Imran Khan, the puppet planted by the Pakistani Army as the nation’s Prime Minister has thought it befitting to indulge in a bit of a muscle-flexing against his masters. Speaking to media on a sunny Friday morning, Imran Khan developed the gall to say that he does not fear the Pakistani Army, as he is not a corrupt politician.
Imran Khan asserted that the government is going nowhere and that the agencies knew who was doing what and that was why those who indulged in corruption, had fear of the military, whereas Khan, as claimed by himself, was neither corrupt nor making money by doing politics. “That is why the army is standing with me. There is no tension whatsoever between the government and the army,” a report in The News International quoted Imran Khan as saying.
Imran Khan’s desperate remarks on the rogue military establishment reflects that all is not well between the puppet and his uniformed masters. The very thought of Imran Khan standing up to the Army is comic relief at best. A man who was arm-twisted into granting an extension to Gen. Bajwa, while he did not have the mandate or the authority to do so, is indicative of the lengths Khan is willing to go in order to please the Army, while also facing angry generals who oppose Bajwa’s extension.
Two weeks after the Article 370 move by the Modi government, a desperate Imran Khan as Prime Minister issued a notification granting an extension of three years to General Bajwa. However, it was then told to his office that he had no authority to do so and that an extension could be granted only by the President of Pakistan. So next, Imran Khan got the President to grant an extension to Bajwa. Here too, however, Imran didn’t have it all covered. It turned out that the President had granted an extension to Bajwa without a recommendation by Imran Khan’s cabinet. So now, Imran Khan got his cabinet’s approval and shot it off to the President. By now, the extension got challenged in Pakistan’s Supreme Court, which informed Imran Khan’s government that there was no constitutional provision to grant an ‘extension’ to a COAS. However, being the country of clowns that Pakistan is, their Supreme Court granted Bajwa an extension of six months nevertheless and directed Imran Khan’s government to frame a law for a full-fledged extension in the meantime and get it passed by the National Assembly.
Despite going unnaturally out of the way for Gen. Bajwa, for Imran Khan to now claim that he is not scared of the latter is seriously hard to believe for Pakistanis as well, and nobody is willing to buy his rhetoric of being a Prime Minister who can stand up to the military hegemony.
All is not well for Imran Khan. Only last month, the Economic Times had reported that Imran Khan had upset close to 20 generals of Pakistani Army, who were all set to be contenders for the top post in the Army over the next three years before Bajwa was gifted an extension.
Among these twenty generals is Lt. Gen Sarfraz Sattar, who was put under house arrest and forced to resign, as he was deeply upset by the unceremonious extension of Bajwa’s tenure. If not for the extension, he would now have been Pakistan’s COAS. By putting Sattar under house arrest, Imran Khan quelled one potential coup, but just how many will he be able to fight?

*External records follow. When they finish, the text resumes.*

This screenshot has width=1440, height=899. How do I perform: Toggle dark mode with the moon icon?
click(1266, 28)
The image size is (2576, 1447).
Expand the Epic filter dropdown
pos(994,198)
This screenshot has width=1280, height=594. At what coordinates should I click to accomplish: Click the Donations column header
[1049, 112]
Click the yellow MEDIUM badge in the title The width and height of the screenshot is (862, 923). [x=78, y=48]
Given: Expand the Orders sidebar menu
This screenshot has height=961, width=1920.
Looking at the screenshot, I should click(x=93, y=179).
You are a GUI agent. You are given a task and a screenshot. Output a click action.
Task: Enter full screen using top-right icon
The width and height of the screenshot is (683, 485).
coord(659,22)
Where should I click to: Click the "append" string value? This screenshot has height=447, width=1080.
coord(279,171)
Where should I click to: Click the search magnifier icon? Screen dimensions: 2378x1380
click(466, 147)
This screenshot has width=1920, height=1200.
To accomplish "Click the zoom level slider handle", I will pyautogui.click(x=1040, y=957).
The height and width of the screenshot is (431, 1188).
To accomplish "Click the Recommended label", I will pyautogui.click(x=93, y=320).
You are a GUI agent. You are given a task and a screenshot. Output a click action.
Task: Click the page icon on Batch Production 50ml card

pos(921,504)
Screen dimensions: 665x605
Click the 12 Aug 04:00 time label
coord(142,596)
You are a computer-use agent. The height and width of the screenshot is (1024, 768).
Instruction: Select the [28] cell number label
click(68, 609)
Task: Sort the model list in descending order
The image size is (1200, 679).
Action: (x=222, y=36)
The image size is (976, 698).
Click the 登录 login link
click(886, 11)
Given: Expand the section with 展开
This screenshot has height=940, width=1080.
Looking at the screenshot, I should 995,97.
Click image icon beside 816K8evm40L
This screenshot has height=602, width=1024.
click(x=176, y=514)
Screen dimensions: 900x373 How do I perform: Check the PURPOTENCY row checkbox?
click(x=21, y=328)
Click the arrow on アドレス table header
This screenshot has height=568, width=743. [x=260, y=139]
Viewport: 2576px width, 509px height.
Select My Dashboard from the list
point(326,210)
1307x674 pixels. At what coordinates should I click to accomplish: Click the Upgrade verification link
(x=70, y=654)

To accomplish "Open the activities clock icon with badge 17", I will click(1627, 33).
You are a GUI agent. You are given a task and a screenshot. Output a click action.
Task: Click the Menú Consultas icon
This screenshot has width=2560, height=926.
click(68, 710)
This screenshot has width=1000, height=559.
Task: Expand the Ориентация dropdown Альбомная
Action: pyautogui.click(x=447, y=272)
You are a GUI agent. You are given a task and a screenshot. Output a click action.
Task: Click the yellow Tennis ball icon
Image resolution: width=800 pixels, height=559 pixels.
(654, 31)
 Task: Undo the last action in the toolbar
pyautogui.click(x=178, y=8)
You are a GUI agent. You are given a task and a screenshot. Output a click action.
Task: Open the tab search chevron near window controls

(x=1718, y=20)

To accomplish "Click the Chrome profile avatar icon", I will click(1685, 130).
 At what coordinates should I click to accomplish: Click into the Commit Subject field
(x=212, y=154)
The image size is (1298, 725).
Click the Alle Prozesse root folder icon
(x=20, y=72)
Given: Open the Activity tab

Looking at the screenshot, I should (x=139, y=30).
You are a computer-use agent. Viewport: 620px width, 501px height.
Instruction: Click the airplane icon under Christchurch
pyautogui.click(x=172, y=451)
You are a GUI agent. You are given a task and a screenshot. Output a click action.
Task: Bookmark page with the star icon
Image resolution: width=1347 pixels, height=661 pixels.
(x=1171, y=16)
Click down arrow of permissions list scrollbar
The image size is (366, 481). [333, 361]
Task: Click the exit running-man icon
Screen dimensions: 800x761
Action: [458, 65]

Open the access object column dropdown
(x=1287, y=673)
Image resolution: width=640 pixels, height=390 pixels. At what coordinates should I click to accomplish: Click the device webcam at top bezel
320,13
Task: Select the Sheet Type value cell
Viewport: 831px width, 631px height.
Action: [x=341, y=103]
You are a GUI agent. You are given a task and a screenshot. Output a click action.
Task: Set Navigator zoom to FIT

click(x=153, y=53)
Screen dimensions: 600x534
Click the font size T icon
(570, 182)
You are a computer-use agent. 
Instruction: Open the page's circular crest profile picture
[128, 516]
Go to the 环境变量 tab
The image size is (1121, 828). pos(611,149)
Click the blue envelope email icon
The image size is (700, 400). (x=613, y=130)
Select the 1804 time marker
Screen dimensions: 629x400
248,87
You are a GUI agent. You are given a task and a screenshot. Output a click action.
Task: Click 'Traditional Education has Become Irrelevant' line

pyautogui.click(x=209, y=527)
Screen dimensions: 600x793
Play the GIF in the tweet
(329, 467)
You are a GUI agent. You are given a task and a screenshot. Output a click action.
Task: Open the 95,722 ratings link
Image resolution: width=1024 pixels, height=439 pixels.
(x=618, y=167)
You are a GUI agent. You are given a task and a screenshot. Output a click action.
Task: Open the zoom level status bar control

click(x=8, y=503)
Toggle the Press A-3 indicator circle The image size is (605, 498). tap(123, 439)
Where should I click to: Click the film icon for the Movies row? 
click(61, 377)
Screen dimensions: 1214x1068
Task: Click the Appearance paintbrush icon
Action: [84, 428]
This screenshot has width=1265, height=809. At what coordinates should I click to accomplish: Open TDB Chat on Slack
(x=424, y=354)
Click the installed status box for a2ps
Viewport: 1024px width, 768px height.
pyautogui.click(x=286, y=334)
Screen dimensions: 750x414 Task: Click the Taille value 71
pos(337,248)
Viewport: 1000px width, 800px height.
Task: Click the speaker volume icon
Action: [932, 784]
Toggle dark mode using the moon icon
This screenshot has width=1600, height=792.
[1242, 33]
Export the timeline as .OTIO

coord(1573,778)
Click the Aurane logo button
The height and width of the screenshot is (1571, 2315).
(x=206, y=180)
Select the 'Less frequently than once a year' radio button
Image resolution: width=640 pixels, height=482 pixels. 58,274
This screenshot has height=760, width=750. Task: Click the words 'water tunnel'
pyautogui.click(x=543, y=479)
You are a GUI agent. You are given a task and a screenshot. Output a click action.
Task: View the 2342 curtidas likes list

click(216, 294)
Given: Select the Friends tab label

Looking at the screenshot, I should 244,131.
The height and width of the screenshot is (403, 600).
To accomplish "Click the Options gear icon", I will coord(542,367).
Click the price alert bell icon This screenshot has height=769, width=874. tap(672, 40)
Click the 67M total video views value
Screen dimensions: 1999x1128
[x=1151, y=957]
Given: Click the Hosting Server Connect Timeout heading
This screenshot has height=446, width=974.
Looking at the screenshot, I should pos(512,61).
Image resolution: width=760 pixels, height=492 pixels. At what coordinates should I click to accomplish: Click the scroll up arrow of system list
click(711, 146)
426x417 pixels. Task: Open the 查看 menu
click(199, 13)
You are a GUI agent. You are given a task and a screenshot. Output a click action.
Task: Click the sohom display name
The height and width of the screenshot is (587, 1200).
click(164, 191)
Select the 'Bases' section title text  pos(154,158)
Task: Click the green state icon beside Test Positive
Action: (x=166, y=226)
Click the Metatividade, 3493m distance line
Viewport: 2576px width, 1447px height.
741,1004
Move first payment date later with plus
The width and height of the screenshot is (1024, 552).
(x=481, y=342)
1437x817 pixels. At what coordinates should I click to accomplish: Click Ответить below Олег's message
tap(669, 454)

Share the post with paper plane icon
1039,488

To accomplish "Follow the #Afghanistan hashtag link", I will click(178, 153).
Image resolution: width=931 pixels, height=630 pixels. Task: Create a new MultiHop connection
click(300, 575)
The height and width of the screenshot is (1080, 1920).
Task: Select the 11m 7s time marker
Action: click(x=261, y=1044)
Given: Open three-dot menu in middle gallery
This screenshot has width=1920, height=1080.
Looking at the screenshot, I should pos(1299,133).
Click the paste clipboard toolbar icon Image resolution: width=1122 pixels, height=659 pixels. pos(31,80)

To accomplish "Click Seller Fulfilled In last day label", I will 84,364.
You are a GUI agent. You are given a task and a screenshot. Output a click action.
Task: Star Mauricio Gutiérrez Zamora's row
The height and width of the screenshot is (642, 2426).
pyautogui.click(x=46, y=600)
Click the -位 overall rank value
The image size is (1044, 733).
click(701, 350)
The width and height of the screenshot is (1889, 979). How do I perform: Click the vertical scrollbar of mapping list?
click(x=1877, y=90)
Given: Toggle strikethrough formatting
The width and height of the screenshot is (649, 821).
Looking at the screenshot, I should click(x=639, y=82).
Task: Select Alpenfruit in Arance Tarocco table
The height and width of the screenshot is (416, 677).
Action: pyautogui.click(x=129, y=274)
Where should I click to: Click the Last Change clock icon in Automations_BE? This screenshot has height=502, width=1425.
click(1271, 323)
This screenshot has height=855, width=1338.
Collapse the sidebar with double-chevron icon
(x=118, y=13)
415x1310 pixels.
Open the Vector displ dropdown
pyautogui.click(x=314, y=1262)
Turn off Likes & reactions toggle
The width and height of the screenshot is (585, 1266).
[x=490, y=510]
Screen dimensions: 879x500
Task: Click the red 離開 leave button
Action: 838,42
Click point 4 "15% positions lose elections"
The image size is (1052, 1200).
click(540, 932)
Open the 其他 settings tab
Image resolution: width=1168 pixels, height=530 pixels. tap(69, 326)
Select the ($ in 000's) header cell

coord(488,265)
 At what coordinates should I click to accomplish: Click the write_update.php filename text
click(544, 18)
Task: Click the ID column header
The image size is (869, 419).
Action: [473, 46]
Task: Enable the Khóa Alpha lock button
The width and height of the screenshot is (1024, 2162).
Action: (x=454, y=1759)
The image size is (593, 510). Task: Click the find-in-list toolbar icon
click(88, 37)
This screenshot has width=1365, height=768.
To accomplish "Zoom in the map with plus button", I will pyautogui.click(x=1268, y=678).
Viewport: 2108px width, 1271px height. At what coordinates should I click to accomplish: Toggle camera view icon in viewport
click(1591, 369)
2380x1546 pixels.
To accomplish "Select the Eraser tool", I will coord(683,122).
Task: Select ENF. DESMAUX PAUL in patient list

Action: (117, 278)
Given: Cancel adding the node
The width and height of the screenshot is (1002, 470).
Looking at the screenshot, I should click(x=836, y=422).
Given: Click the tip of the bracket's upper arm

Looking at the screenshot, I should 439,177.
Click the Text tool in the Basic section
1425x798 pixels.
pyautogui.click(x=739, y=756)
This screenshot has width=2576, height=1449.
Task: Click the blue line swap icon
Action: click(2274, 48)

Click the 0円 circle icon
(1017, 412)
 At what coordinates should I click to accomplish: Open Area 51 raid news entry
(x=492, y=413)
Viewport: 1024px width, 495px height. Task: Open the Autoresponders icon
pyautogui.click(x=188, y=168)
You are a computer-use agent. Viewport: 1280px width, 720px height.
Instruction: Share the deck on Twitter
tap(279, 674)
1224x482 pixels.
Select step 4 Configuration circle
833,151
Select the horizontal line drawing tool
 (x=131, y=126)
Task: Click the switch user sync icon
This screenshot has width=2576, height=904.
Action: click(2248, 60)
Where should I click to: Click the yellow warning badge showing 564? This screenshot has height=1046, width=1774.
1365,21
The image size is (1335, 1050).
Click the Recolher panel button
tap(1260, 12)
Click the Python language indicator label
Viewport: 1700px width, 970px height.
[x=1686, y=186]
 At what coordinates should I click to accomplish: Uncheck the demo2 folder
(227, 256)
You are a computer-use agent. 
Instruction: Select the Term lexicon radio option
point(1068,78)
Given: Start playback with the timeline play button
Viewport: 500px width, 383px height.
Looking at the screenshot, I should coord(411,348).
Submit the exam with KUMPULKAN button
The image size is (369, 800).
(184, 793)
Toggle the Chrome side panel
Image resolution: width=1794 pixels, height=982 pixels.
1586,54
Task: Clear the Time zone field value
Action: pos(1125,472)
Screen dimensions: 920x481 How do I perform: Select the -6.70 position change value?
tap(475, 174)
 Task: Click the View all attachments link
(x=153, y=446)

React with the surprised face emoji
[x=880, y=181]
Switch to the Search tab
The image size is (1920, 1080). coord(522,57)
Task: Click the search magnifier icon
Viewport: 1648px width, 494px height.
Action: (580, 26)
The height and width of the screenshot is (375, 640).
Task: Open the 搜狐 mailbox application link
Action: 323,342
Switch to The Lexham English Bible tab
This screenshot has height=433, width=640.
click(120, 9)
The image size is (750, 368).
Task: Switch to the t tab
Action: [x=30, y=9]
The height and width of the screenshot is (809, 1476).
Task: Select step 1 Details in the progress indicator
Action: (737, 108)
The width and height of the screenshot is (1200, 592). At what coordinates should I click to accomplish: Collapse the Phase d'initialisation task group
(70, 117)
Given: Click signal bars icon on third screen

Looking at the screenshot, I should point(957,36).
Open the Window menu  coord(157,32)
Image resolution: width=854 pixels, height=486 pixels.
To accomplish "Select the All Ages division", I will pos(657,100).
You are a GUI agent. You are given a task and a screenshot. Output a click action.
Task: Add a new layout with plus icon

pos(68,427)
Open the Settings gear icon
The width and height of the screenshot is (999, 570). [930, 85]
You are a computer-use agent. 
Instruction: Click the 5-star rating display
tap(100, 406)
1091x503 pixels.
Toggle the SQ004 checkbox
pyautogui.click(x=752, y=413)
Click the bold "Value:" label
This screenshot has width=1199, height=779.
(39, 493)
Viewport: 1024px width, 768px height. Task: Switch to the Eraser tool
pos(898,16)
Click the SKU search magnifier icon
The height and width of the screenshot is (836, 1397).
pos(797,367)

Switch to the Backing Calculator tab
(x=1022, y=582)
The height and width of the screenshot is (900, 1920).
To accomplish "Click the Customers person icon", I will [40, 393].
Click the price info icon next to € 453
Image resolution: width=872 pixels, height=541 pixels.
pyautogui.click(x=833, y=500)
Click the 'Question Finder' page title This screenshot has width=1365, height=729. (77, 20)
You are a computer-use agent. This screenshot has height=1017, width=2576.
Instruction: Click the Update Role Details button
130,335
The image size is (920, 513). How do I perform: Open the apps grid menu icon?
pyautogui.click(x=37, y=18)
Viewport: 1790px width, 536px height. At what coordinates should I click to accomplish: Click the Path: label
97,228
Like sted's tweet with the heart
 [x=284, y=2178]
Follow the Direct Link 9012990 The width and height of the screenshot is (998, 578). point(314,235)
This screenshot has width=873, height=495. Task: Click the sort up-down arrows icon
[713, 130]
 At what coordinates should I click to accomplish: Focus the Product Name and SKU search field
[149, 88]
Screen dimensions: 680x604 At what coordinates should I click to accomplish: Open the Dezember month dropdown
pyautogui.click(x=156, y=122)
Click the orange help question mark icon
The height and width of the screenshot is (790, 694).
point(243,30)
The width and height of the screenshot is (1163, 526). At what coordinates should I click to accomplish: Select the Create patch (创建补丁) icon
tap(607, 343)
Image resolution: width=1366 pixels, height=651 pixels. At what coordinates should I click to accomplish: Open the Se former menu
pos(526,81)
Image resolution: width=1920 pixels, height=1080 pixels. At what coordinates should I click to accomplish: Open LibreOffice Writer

The Pakistani military establishment is fragmented. Ever since India abrogated Article 370, Bajwa is acting like a headless chicken, knowing not what to do next. As for Imran Khan, he has assumed the role of a broken track record, occasionally tweeting about India and Kashmir through his official handle. The entire terror network of Pakistan has been paralysed in the valley, and this has infuriated many in Imran’s backyard. Anger against Khan’s government is rising as inflation skyrockets beyond 14 per cent wherein food prices are most affected. With a crashing economy and political instability looming over Pakistan at large, Imran’s little show of strength may just act as the catalyst for the military to now overthrow him. After all, how difficult would it be for the Army, which rigged elections in his favour, to now dismiss him with one stroke?